- French: Adam change lentement
- Directed by: Joël Vaudreuil
- Written by: Joël Vaudreuil
- Produced by: David Pierrat Olivier Picard
- Starring: Simon Lacroix
- Edited by: Joël Vaudreuil
- Music by: Joël Vaudreuil
- Animation by: Nicolas Moussette Hristo Karastoyanov
- Production company: Parce Que Films
- Release date: June 12, 2023 (Annecy);
- Running time: 96 minutes
- Country: Canada
- Language: French

= When Adam Changes =

2023 Canadian animated film

When Adam Changes (Adam change lentement, lit. "Adam Changes Slowly") is a Canadian animated comedy-drama feature film, directed by Joël Vaudreuil and released in 2023. The film centres on Adam (Simon Lacroix), an impressionable teenager growing up in smalltown Quebec who has the unusual quirk that each time somebody makes a comment about his body, whether fair or unfair, his body actually changes to match the comment.

The voice cast also includes Noémie O'Farrell, Sophie Desmarais, Marc Beaupré, Isabelle Brouillette, Antoine Vézina, Julianne Côté, Fabien Cloutier, Alexis Lefebvre, Sophie Cadieux and Gaston Lepage.

==Distribution==
An excerpt from the film was screened as a work in progress at the 2022 Sommets du cinéma d'animation.

The completed film premiered at the 2023 Annecy International Animation Film Festival.
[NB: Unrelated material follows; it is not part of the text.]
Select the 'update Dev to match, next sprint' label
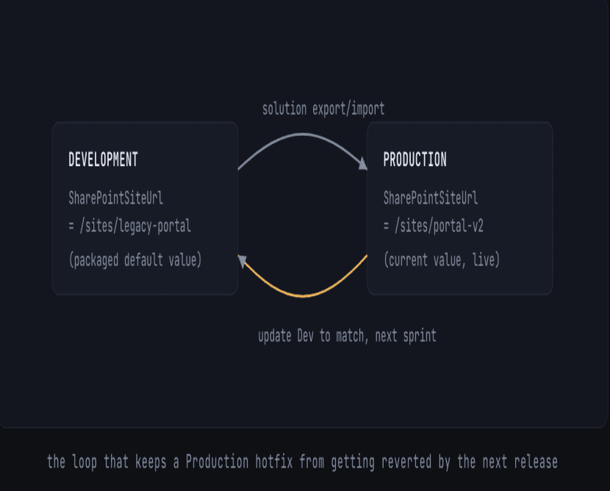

It had its Canadian premiere at the 2023 Ottawa International Animation Festival, and screened in the Northern Lights program at the 2023 Vancouver International Film Festival and the national competition at the 2023 Festival du nouveau cinéma.

The film was commercially released in June 2024.

==Awards==
The film received a Prix Iris nomination for Best First Film at the 26th Quebec Cinema Awards in 2024.

The film was shortlisted for the 2025 Prix collégial du cinéma québécois.